To be fair, this wasn’t a complete shock to me. She had struggled for years being uncomfortable in her own skin. She constantly got called “sir” in public, which didn’t faze her at all. What bothered her was when people corrected themselves, when they broke the illusion. She much preferred people read her as male.
I knew all this, but I had hoped there was some sort of work-around for her gender dysphoria. After all, I am a lesbian. I’m attracted to other women. Women. Not men. But the truth was simple and plain: Amy, in her heart, her mind, her psyche, was male.
No amount of pretending, avoiding or denying (mostly in an effort on her part to save our relationship) was going to change that. Instead, for her efforts, she was spiraling deeper and deeper into depression. And I was living with a shadow of the person I loved.
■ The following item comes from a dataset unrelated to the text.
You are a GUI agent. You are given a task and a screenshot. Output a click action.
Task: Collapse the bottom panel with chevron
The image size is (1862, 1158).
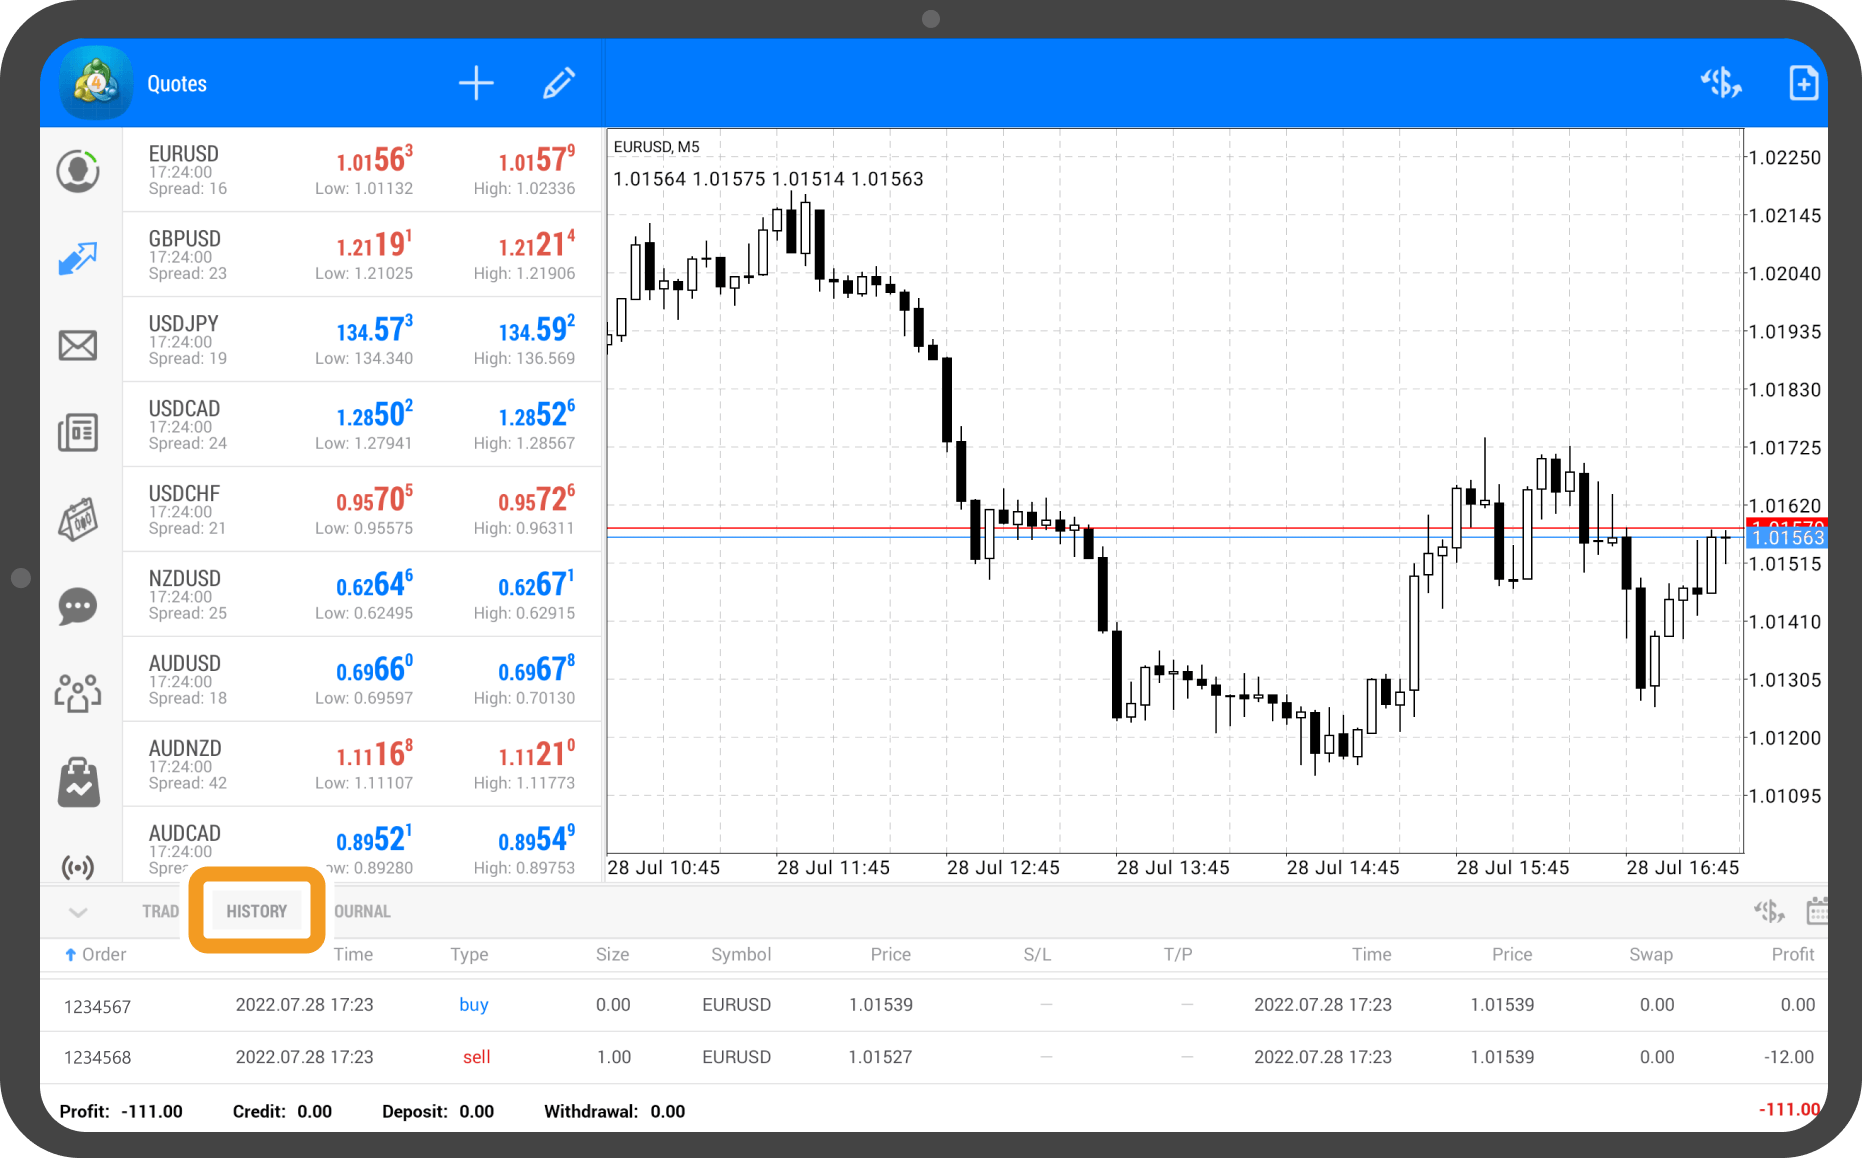tap(78, 912)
It turns out that I was the only one here with a decision to make. For Amy, living out the truth had become a life or death matter. I could stay or I could go. But, either way, Amy had begun to transition.
Simon is his name.
What does an almost forty-year-old, out and proud lesbian do when her partner comes out as a transgender male? I don’t really know. I can only tell you what this lesbian chose to do: I chose to stay. I chose to stay because, when I really got honest, if Simon was a boy, he’d always been a boy, whether I’d acknowledged it or not.
I chose to stay because Simon is brave, kind, honest and loving ways in ways that Amy could never quite muster up the openness, the transparency, to be. I chose to stay to honor the family that we created together. I chose to stay because I can’t imagine my life without him.
When I begin to overanalyze what staying with Simon means for my lesbian identity, I get a little panicked. Losing the lesbian label feels a bit like losing part of myself.
But then I look at the person I committed my life to almost ten years ago, I look at our child who adores us both, and I know that with Simon is where I want, where I need, to be. I love him. And he still gets me like no one else does. These things transcend labels.
I am a lesbian who woke up one day married to a man — and I couldn’t be happier or more proud of him or of us.
Just don’t assume I’m straight.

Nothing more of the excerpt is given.